Your answer should be the lines below from the one holding "[fa-linkedin] (1079, 2282)" through the one holding "Locations (760, 49)", copied exactly and with nothing else.

**** TASK INPUT ****

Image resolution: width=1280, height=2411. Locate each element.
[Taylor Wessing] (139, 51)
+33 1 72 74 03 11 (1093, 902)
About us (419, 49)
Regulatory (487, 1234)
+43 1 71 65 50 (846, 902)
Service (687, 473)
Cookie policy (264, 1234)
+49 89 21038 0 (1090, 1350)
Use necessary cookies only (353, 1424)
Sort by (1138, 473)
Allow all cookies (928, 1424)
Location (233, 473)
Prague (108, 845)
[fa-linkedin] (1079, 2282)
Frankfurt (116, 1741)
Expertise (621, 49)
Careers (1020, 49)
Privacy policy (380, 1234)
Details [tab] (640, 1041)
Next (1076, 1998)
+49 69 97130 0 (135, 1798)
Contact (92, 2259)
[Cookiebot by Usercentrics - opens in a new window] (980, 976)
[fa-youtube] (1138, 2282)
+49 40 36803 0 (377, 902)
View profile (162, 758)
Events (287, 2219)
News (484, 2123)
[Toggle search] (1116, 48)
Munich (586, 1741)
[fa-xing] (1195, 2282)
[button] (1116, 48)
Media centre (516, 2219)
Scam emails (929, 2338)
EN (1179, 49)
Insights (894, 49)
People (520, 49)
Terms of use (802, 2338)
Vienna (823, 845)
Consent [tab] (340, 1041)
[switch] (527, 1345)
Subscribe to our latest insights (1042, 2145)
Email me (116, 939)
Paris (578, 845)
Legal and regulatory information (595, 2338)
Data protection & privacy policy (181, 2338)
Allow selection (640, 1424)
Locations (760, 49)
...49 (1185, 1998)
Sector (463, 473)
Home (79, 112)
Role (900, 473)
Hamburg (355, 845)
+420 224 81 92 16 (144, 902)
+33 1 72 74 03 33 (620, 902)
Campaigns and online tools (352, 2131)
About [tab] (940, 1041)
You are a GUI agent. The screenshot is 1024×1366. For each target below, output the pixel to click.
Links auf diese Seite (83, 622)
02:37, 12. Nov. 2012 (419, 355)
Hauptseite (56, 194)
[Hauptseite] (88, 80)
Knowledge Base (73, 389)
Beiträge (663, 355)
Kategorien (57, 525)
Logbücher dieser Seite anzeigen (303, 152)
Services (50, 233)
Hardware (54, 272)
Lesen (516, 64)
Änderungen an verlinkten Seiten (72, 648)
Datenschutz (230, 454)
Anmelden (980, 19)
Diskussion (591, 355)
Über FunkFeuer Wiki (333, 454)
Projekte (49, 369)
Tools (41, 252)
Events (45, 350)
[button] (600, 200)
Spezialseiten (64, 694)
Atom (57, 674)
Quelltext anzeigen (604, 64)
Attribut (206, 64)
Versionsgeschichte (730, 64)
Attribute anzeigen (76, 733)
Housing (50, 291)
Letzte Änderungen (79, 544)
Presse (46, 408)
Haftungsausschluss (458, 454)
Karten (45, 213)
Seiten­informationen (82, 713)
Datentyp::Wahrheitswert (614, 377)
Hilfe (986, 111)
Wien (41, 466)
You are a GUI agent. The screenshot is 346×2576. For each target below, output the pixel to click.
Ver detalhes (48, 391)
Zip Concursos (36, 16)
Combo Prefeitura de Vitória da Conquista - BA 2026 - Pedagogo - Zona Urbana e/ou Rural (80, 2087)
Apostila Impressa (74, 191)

****

> ANSWER BELOW
[fa-linkedin] (1079, 2282)
Frankfurt (116, 1741)
Expertise (621, 49)
Careers (1020, 49)
Privacy policy (380, 1234)
Details [tab] (640, 1041)
Next (1076, 1998)
+49 69 97130 0 (135, 1798)
Contact (92, 2259)
[Cookiebot by Usercentrics - opens in a new window] (980, 976)
[fa-youtube] (1138, 2282)
+49 40 36803 0 (377, 902)
View profile (162, 758)
Events (287, 2219)
News (484, 2123)
[Toggle search] (1116, 48)
Munich (586, 1741)
[fa-xing] (1195, 2282)
[button] (1116, 48)
Media centre (516, 2219)
Scam emails (929, 2338)
EN (1179, 49)
Insights (894, 49)
People (520, 49)
Terms of use (802, 2338)
Vienna (823, 845)
Consent [tab] (340, 1041)
[switch] (527, 1345)
Subscribe to our latest insights (1042, 2145)
Email me (116, 939)
Paris (578, 845)
Legal and regulatory information (595, 2338)
Data protection & privacy policy (181, 2338)
Allow selection (640, 1424)
Locations (760, 49)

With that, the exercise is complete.